Amazing Cake: Apple & Ricotta Cheese Bread
How dare I post another dessert recipe? But 'tis the season.
This is one of those moist delicious cakes that makes you moan with every bite. LOVED.
The recipe is based on this one, that uses cream cheese (which I never seem to have), so I substituted ricotta cheese and it was even better than the original (and the original was amazing).
The author calls this an "apple cheese bread", but there is nothing about this treat that resembles bread, except you bake it in a loaf pan (like zucchini or banana bread).
Apple & Ricotta Cheese Bread (adapted from Tomato Kumato)
1/2 cup vegetable oil
1 cup sugar
1 tsp. vanilla
1 1/3 cup flour
1 tsp. baking soda
1/2 tsp. salt
1 tsp. cinnamon
1 pinch nutmeg
6 oz. fresh ricotta cheese (or cream cheese)
1/2 cup sugar
Oven at 350F.
Grate the apples (skin and all) into a large mixing bowl. Add the oil, cup of sugar, eggs and vanilla and mix well to combine.
Without mixing, add the flour, baking soda, salt, cinnamon and nutmeg. Carefully fold the dry ingredients into the wet, and pour into the prepared loaf pan.
Combine the ricotta (or cream cheese), sugar and egg with a fork. Pour over the top of the batter, and use a knife to swirl the two layers together. If using ricotta, instead of the cream cheese, the topping will be loose.
Bake for 55-60 minutes until a toothpick inserted into the cake comes out clean with a few crumbs attached.
Allow to cool fully before slicing.
This is better the next day and the day after. Divine.
Really great recipe butter than Louisa's Cake imo.
As for the name, I call it a bread because I, like some of the earlier reviewers, like to trick myself into eating it for breakfast. Technically, it is a quickbread :)
Diet and aging expert Dr. Perricone recommends always using extra virgin olive oil instead of vegetable oil, which is a polyunsaturated fat that can make your body more susceptible to free-radical damage. If you have ever opened a bottle of vegetable oil that has been sitting in the cabinet for a period of months and have taken a whiff; you are familiar with the rancid odor of lipid peroxides. These chemicals are extremely toxic, even at very low levels. When ingested, lipid peroxides create massive inflammation in your body.
I'm not sure I know that much about extra virgin olive oil either though. I've got some reading ahead of me.
I am Japanese and living in Germany.
I posted this on my blog page.
All in Japanese though.
I will repeat to use this recipe.
I never grease my pans anymore, because I use parchment paper instead.
But if you don't have any, then yes, always grease your pan (no need to flour it).

- Assignment -
Copy the apple and ricotta cheese bread text verbatim from "I'm not sure" to "to flour it).".

- Data excerpt -

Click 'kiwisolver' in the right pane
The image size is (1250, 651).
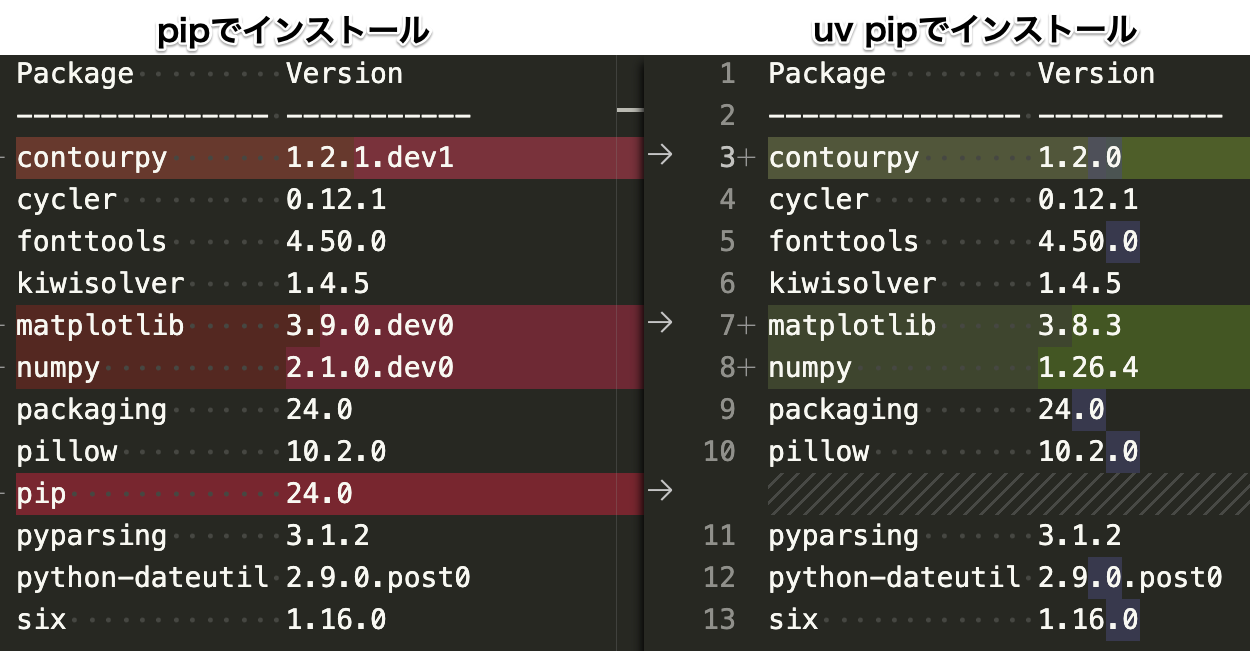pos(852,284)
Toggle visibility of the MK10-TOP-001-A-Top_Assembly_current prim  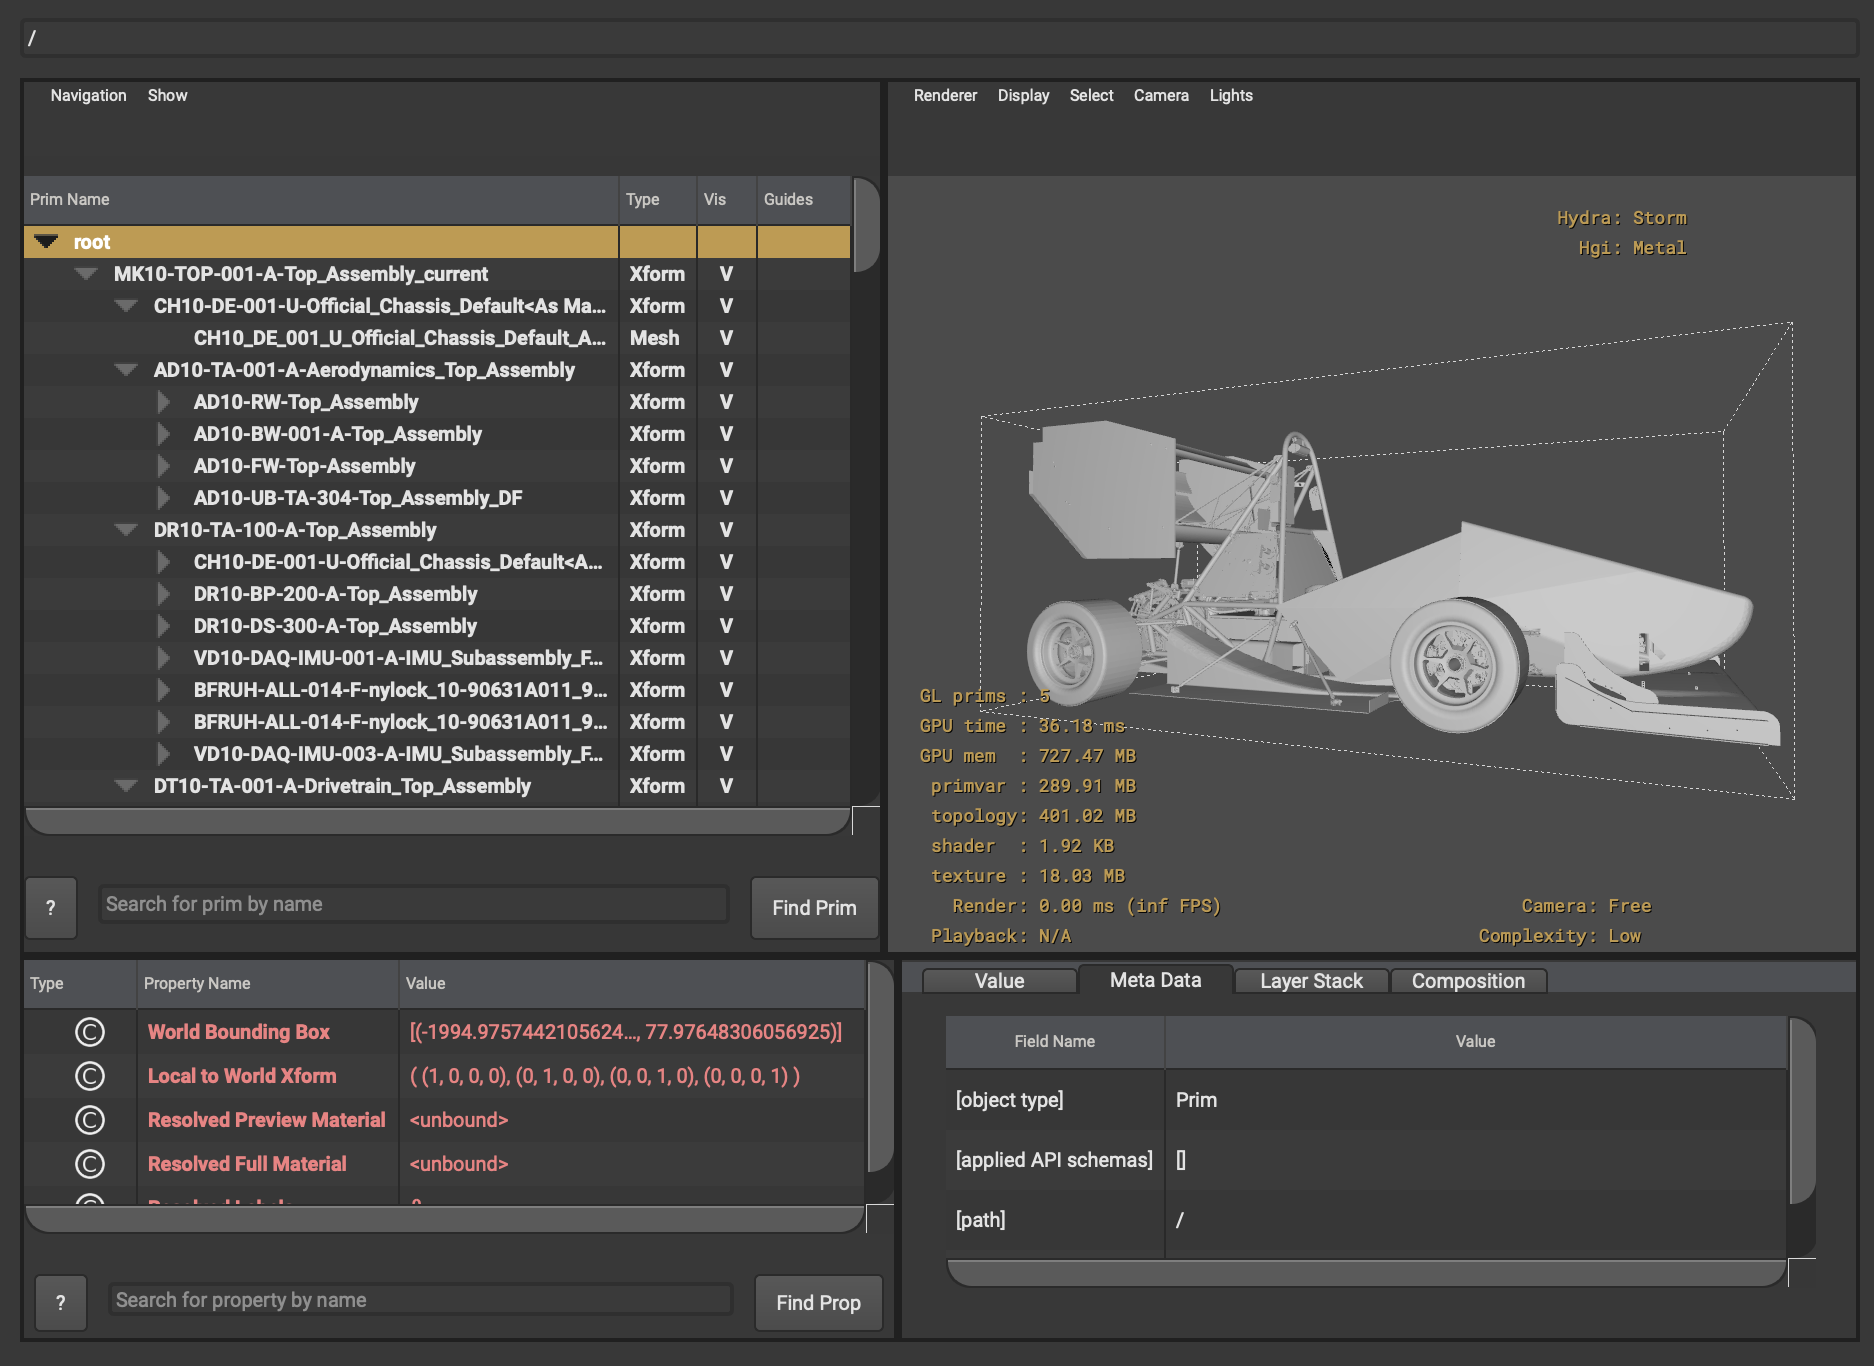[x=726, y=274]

- Solution -
I'm not sure I know that much about extra virgin olive oil either though. I've got some reading ahead of me.
I am Japanese and living in Germany.
I posted this on my blog page.
All in Japanese though.
I will repeat to use this recipe.
I never grease my pans anymore, because I use parchment paper instead.
But if you don't have any, then yes, always grease your pan (no need to flour it).